The coding cookie makes sure that the entire file (and the contents of all string literals) is decoded as UTF-8. Anyway, I think this might be a bug in CalendarMode. But I’m too lazy to follow up.

The SQL example is an example of an external process not using my favorite encoding. The same is true on IRC. I use rcirc as my IRC client, and the following allows Emacs to try and decode any incoming traffic using its own heuristics (MULE).

IRC

rcirc

(setq rcirc-decode-coding-system 'undecided)

As for encoding outgoing text, you can do that by setting rcirc-encode-coding-system. But doing that in a hurry sucks. So here’s a new command, `/encoding`. This code is also on rcircEncoding.

rcircEncoding

(eval-after-load 'rcirc
  '(defun-rcirc-command encoding (arg)
     "Change the encoding coding system
`rcirc-encode-coding-system' for the current buffer only."
     (interactive)
     (if (string= arg "")
	 (rcirc-print process (rcirc-nick process) "NOTICE" target
		      (symbol-name rcirc-encode-coding-system))
       (setq rcirc-encode-coding-system (intern-soft arg)))))

Notice how I use eval-after-load to delay the call to defun-rcirc-command until it will be available, avoiding the need to `(require 'rcirc)`.

Feel free to find the *Comments on 2008-08-21 Monkey Encoding and SQL* link below and ask questions or make suggestions. 😄

​#Emacs

Comments

(Please contact me if you want to remove your comment.)

I noticed the same issue with the SQLi buffer in SQL mode. I’ve always thought of brewing up patch at some point so that it DTRT.

You really use Emacs at work to crank out PL/SQL code all day? That’s wild.

– AaronHawley 2008-08-21 18:40 UTC

AaronHawley

---

Haha, not at all. The past few days I’ve been writing a Tutorial for our new development platform (Eclipse stuff), using a simple CRM example with companies, people, meetings, participants. The example uses five or six tables.
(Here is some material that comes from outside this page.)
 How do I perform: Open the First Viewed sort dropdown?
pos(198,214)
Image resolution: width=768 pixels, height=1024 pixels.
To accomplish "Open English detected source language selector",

My most important applications are therefore:

1. Eclipse, obviously

2. Word, which is where I write the stuff

3. [SqlMode sql-mode], in order to test simple SQL statements and insert sample rows

4. Pidgin, to keep in touch with co-workers

5. rcirc, to keep in touch with everybody else

Pidgin

rcirc

Haven’t written PL/SQL in a year, I think.

– Alex Schroeder 2008-08-21 20:28 UTC

Alex Schroeder

---

That’s good. You have your health to thank for that. PL/SQL is pretty mind numbing from my few experiences.

– AaronHawley 2008-08-28 20:25 UTC

AaronHawley

---

Hehe. I actually prefer PL/SQL to Java for stored procedures on the database because it will at least integrate seamlessly. Then again, in my free time I prefer not to use databases in the first place, haha.